Mauro Cabral Grinspan, also known as Mauro Cabral, is an Argentinian intersex and trans activist, who serves as the executive director of GATE. A signatory of the Yogyakarta Principles, his work focuses on the reform of medical protocols and law reform. In July 2015, Cabral received the inaugural Bob Hepple Equality Award.
Early life and perspectives
Mauro Cabral Grinspan was assigned female at birth, but now lives as male. He has described how his body was discovered to be different or "incomplete" in his teens; after two surgeries he had to undergo several years of invasive procedures. Cabral Grinspan describes how homophobia is a driving force in the normalization of intersex children, and how surgeries send a message to children that their bodies have to be changed to be acceptable. Cabral Grinspan defines the social challenge of intersex histories as a need to be open to the experience of body diversity without the need to medicalise that experience.
Activism
Mauro Cabral Grinspan has been involved in activism on trans and intersex issues since at least 2005. From 2005 to 2007 he was in charge of coordinating the Trans and Intersex Area at the IGLHRC Latin American Office. He then worked for three years at , becoming Executive Director in 2009. Cabral became a co-director of GATE in January 2010 and also co-chairs the International Trans* Reference Group at the Global Forum on MSM and HIV/AIDS. Cabral is a member of the Latin American Consortium on Intersex Issues, and of the International Advisory Board at the Human Rights Watch LGTB Program. Cabral Grinspan participated in actions that led to the approval of a ground-breaking law on gender identity by the Argentinian Senate in April 2012. The law makes it possible to change sex designation without undergoing surgical or clinical treatment, or judicial approval. Cabral Grinspan has co-ordinated work on reform of the World Health Organization's International Classification of Diseases, in particular a critique and alternative proposals in relation to "Gender Incongruence of Childhood". He is a contributor to the World Health Organization report "Sexual health, human rights and the law". Cabral Grinspan helped organise the third International Intersex Forum in Malta, 2013. In 2015, Cabral became the senior advisor for a first philanthropic Intersex Human Rights Fund established by the Astraea Lesbian Foundation for Justice. In 2006 Cabral participated in the production of the Yogyakarta Principles on the Application of Human Rights Legislation to Sexual Orientation and Gender Identity, and was one of the initial 29 signatories. He is also a drafting committee member and signatory of the Yogyakarta Principles plus 10, on the application of international human rights law in relation to sexual orientation, gender identity, gender expression and sex characteristics.
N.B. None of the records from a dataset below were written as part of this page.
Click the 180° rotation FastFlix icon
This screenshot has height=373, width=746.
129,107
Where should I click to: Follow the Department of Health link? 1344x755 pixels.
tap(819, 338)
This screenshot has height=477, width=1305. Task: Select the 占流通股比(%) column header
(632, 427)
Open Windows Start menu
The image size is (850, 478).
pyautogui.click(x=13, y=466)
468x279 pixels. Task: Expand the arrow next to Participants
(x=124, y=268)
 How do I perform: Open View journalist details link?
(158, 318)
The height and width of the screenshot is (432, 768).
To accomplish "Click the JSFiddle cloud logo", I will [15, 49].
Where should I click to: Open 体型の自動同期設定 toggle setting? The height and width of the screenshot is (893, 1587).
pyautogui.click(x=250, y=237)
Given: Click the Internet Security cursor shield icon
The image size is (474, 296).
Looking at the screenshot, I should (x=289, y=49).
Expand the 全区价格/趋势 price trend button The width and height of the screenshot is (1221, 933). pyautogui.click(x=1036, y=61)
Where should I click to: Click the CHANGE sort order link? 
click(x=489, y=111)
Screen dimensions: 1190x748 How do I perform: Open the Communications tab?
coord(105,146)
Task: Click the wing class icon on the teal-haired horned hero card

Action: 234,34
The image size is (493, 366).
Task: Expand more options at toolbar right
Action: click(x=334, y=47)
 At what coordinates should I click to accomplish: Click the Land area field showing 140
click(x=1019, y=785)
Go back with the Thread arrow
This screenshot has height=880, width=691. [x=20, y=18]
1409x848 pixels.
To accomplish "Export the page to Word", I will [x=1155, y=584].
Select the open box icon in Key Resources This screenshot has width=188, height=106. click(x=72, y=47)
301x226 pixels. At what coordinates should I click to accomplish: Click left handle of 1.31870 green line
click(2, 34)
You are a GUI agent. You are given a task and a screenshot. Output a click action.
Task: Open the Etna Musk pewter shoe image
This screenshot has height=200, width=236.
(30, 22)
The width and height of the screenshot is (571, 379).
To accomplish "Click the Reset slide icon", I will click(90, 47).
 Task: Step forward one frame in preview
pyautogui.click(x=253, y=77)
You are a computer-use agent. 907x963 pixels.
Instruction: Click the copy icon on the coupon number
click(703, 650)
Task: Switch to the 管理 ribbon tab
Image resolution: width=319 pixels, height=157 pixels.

In March 2013, Mauro Cabral, together with Natasha Jiménez of , Paula Sandrine Marchado and Pidgeon Pagonis testified to the Inter-American Commission on Human Rights on Situation of Human Rights of Intersex Persons in the Americas. The first hearing on intersex human rights before the Commission, each shared their personal experiences and presented broader issues, such as "normalization" surgery on the genitals of intersex infants.
Cabral has contributed to numerous documents including the Yogyakarta Principles, the World Health Organization report "Sexual health, human rights and the law", and the Open Society Foundations report "Licence to Be Yourself".
Awards and recognition
In July 2015, Cabral was a co-recipient of the inaugural Bob Hepple Equality Award, alongside Pragna Patel of Southall Black Sisters. The award is named for Bob Hepple, the former lawyer of Nelson Mandela. The Oxford Human Rights Hub comments, "Cabral was crucial in the process leading to the enactment of Argentina's Gender Identity Law in 2012, a law which has been extensively cited in court decisions on gender identity cases, including the Indian Supreme Court, and which has inspired legislation reform in countries including Malta, the Netherlands and Sweden."